Wallaroo Heritage and Nautical Museum, South Australia

A delightful little museum on the Copper Coast.



I loved my visit to this little museum, it had such a country museum feel to it. The museum is a National Trust property (so free entry if you're a National Trust member!) and run by volunteers. It was established in 1975 and not a lot has changed inside, which is part of the appeal for me. Even the information cards are the original 1970s cards done on a typewriter. The Heritage part of the museum is in this building which had been the Wallaroo Post Office and then the Police Station until 1975 when the building was turned over to the National Trust. You just wander in and out of the rooms seeing all the different displays of heritage and antique items.



The building still has the original post office window counter where the locals could collect their mail and send telegrams. It was a post office from 1865 to 1910.

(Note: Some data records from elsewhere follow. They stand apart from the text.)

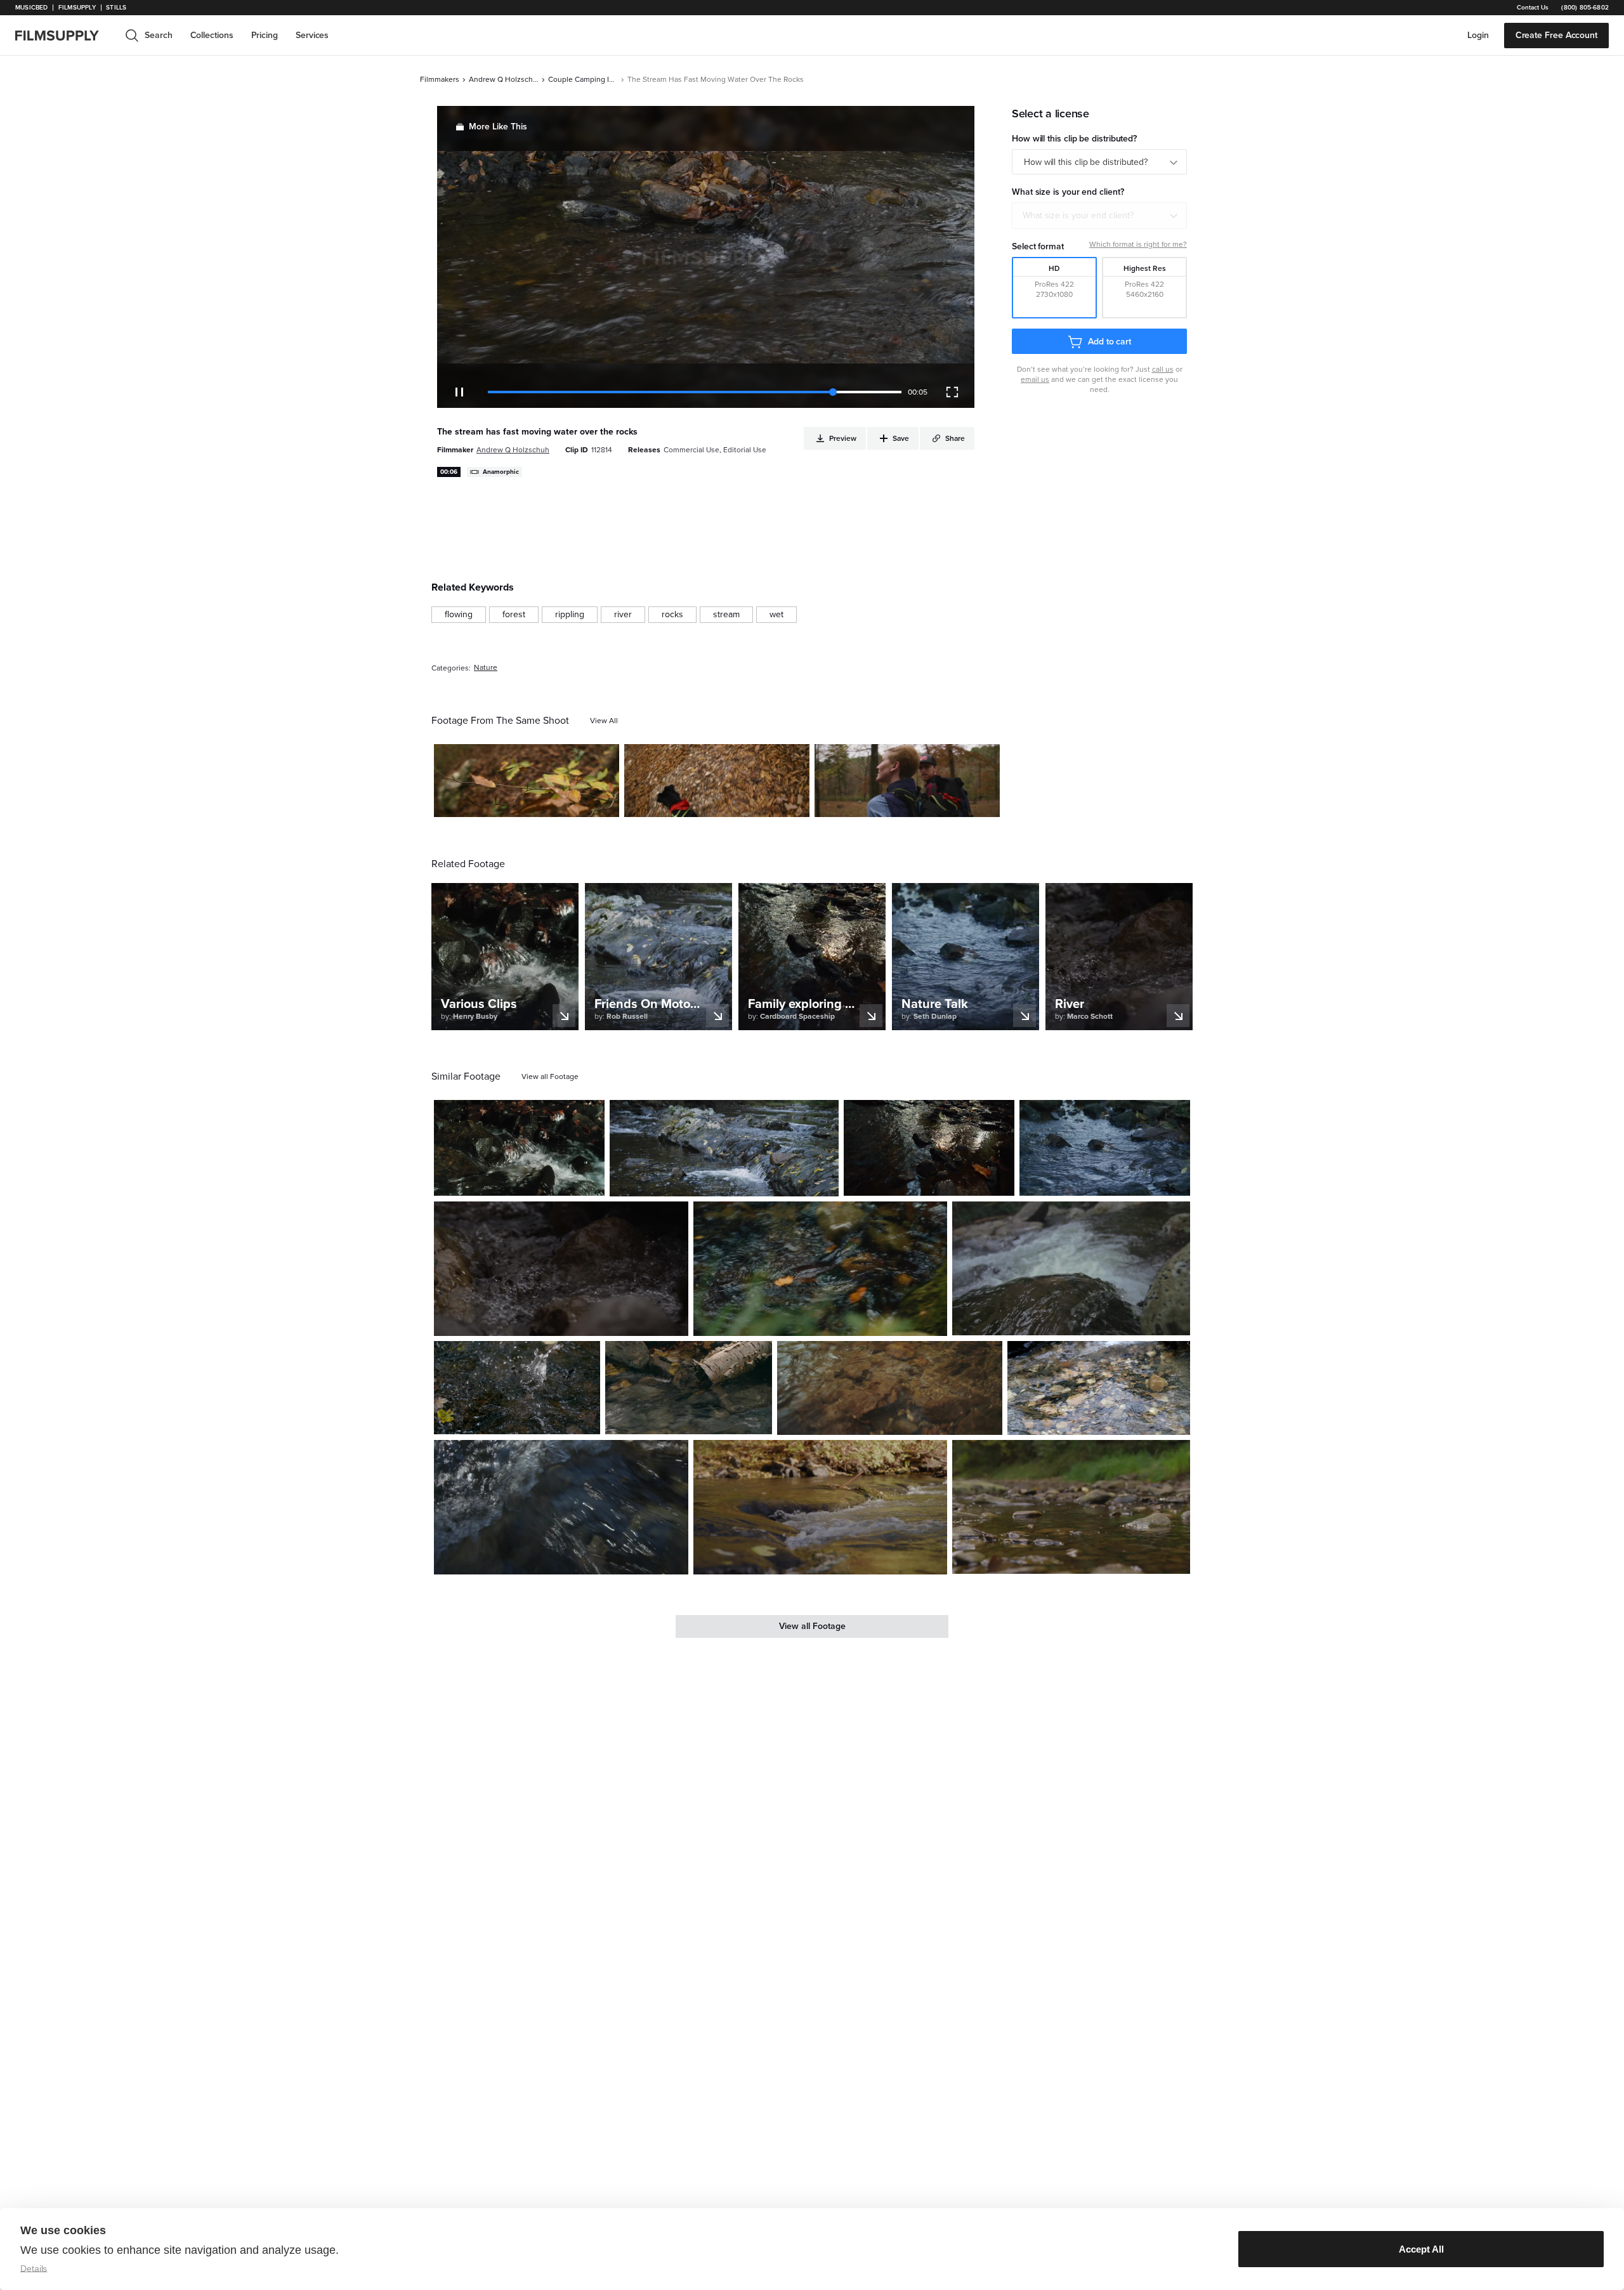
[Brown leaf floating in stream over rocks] (820, 1268)
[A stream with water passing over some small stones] (1104, 1148)
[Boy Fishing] (1071, 1507)
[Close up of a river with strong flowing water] (561, 1507)
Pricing (264, 35)
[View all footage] (550, 1076)
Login (1478, 35)
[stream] (726, 614)
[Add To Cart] (604, 802)
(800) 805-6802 (1585, 7)
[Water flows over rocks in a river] (820, 1507)
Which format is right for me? (1138, 244)
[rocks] (672, 614)
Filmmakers (439, 79)
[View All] (604, 720)
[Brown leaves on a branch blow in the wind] (526, 781)
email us (1035, 379)
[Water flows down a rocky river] (1071, 1268)
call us (1163, 369)
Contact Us (1533, 7)
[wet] (776, 614)
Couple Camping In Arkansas (583, 79)
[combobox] (1099, 215)
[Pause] (459, 392)
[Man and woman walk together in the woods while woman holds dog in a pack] (907, 781)
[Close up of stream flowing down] (688, 1388)
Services (312, 35)
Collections (211, 35)
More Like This (498, 126)
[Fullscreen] (952, 392)
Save (572, 802)
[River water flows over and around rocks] (724, 1148)
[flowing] (458, 614)
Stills (116, 7)
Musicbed (31, 7)
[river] (623, 614)
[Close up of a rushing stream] (561, 1268)
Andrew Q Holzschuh (504, 79)
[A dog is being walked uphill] (716, 781)
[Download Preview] (540, 802)
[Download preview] (525, 1181)
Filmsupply (77, 7)
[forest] (514, 614)
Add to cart (1109, 341)
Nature (485, 668)
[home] (64, 35)
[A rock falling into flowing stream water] (517, 1388)
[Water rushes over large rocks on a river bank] (519, 1148)
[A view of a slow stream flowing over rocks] (1098, 1388)
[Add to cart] (590, 1181)
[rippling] (569, 614)
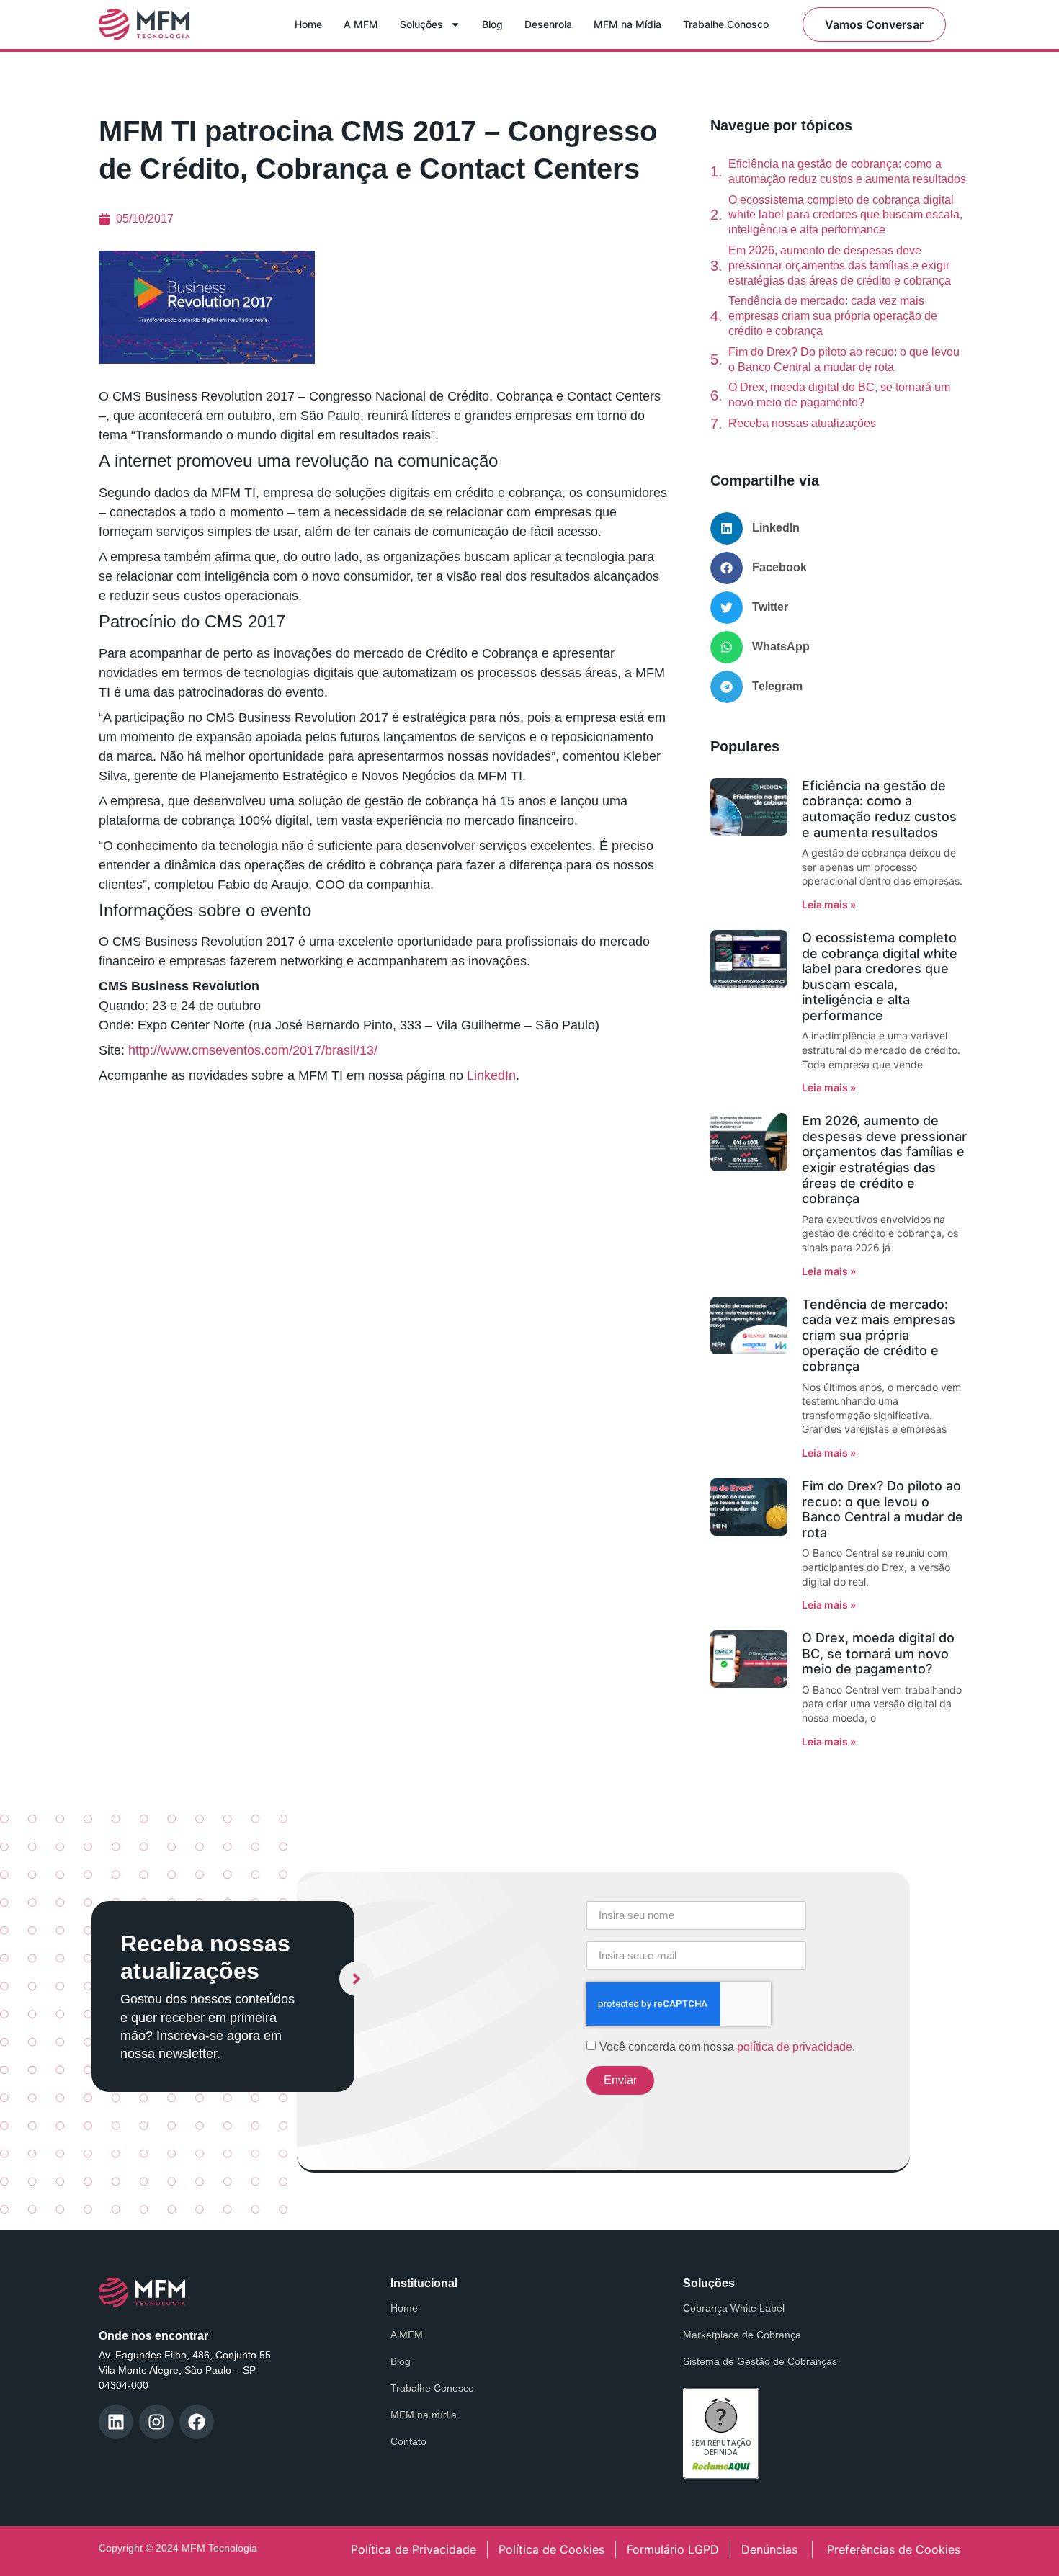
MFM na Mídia (627, 24)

The room the other side of those windows has a display of all things postal, stamps, scales, mailbag, all in an old display case on an old desk.


Mail sorting boxes for the addresses in town.



A Morse Code set for the sending of telegrams, with some examples of telegrams on the right.


A selection of old telephones, the one on the end is quite ornate!


Absolutely loved this old cash register, it was built to last! Used in one of the stores in the town and donated to the museum. People's maths skills were better then as Pounds, shillings and pence were used and you couldn't add and subtract in base 10. Decimal currency (dollars) was introduced in 1966 and totally up your shopping was so much easier!


An old wheelchair, which I'd only seen in movies, the person in the chair could make it move by pushing the handles on the side backwards and forwards.

Next to the Heritage Museum is another building which is the nautical part of the museum. It was purpose built to house displays so not as interesting a building, but more spacious.


Bunk beds from an old tug.


George the Giant Squid. He was found in the stomach of a whale caught (and killed) in 1974 in Western Australia and was donated to the museum in 1989. He's a deep sea dwelling squid and is preserved in formalin, he's 8.5m long when his tentacles are stretched out.  


Model of the Wallaroo jetty during the time that copper ore was smeltered in Wallaroo and then shipped elsewhere.


A Wallaroo resident make these detailed models and they were then donated to the museum. The bike that's hanging was used to deliver mail.


Outside the museum is the 1877 Tipara lighthouse, it was moved here when it was no longer in use.

The Copper Coast towns all have their historic museums, I liked them all. The Wallaroo museum just had an extra layer of charm in the way that it was an old style museum, not updated to appeal to modern tastes (and often short attention spans!)